Geplaatst op 11 February 2009 door Roland Legrand

Shareholders reject Fortis deals, government scores own goal

We hoped for a yes at the Fortis shareholders meeting but we got a no. The shareholders rejected the sale of the Dutch Fortis activities as well as the revised deal with BNP Paribas after some clumsy maneuvers by the Belgian government.

The defeat of the government and the directors of Fortis Holding was not a complete surprise because a major shareholder, the Chinese insurer Ping An, made it clear it would vote "no", joining ranks with disgruntled individual shareholders.

The surprise came from the Belgian government (acting through Fortis Bank which is now controlled by the government) which possibly ruined the chance to convince a majority of shareholders by trying to obtain voting rights for 125 million shares (4.9%) which were previously labeled "non-voting". The attempt was rather desperate because the legality of the move was very dubious, and it made shareholders literally scream in protest.

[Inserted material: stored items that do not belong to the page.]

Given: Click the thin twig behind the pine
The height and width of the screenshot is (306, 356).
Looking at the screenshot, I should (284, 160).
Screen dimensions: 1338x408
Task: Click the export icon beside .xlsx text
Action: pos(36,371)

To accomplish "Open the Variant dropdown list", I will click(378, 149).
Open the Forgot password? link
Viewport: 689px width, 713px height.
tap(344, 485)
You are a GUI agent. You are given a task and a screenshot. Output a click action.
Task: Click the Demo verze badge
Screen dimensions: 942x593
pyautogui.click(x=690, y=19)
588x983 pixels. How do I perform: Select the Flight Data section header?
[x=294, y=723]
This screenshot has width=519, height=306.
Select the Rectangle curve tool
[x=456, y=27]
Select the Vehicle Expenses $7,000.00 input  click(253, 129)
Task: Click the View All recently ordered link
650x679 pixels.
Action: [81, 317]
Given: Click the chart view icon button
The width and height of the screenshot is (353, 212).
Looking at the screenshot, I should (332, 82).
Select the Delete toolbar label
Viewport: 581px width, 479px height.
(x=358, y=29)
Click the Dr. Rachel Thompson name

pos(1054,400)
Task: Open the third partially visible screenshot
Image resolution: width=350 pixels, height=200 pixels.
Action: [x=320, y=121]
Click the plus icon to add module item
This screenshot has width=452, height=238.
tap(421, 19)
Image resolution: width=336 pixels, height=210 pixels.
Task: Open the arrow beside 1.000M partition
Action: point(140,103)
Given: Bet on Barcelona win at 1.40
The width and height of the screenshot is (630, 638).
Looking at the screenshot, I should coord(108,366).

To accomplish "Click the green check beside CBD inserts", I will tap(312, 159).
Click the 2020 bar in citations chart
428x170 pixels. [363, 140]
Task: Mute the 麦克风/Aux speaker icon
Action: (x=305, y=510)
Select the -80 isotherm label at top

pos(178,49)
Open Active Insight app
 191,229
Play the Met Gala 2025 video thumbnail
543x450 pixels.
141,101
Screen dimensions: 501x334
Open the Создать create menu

Even the directors of Fortis holding, in favor of the deals with the Netherlands and BNP Paribas, opposed the move, which was not voted because the proposal was retracted during the meeting. The clumsy attempt to win the vote probably convinced undecided voters to reject the deals.

Highest turnout ever

About 49,74% of the votes were cast in favor of the deal which enabled the transfer of the Bank to BNP Paribas, so it is quite conceivable that without the last minute intervention of Fortis Bank/the government the deal would have been approved.

About 5,000 shareholders attended the meeting, the highest turnout ever for a Belgian company. Many Fortis employees were disappointed by the results. A takeover by BNP Paribas would not be that dramatic in terms of job losses, especially not if compared with a takeover by another Belgian bank.

"Don't worry"

Prime minister Herman Van Rompuy and deputy prime ministers will meet to discuss the situation. In a brief statement Van Rompuy assured the customers of the Bank that the state guarantees the interests of the customers and the employees of the bank. He explained that the federal state still controls Fortis Bank - even though shareholders voted against the nationalization. Earlier on, Fortis Bank came with a similar message for its clients.

The deals with the Netherlands, France and the Belgian state entity FPIM are not automatically invalid because of today's vote, which creates a complicated legal situation. However, it is quite possible that BNP Paribas will give up (probably claiming compensation). It seems Van Rompuy anticipated on that outcome because he deplored the loss of a great opportunity for the future of Fortis group.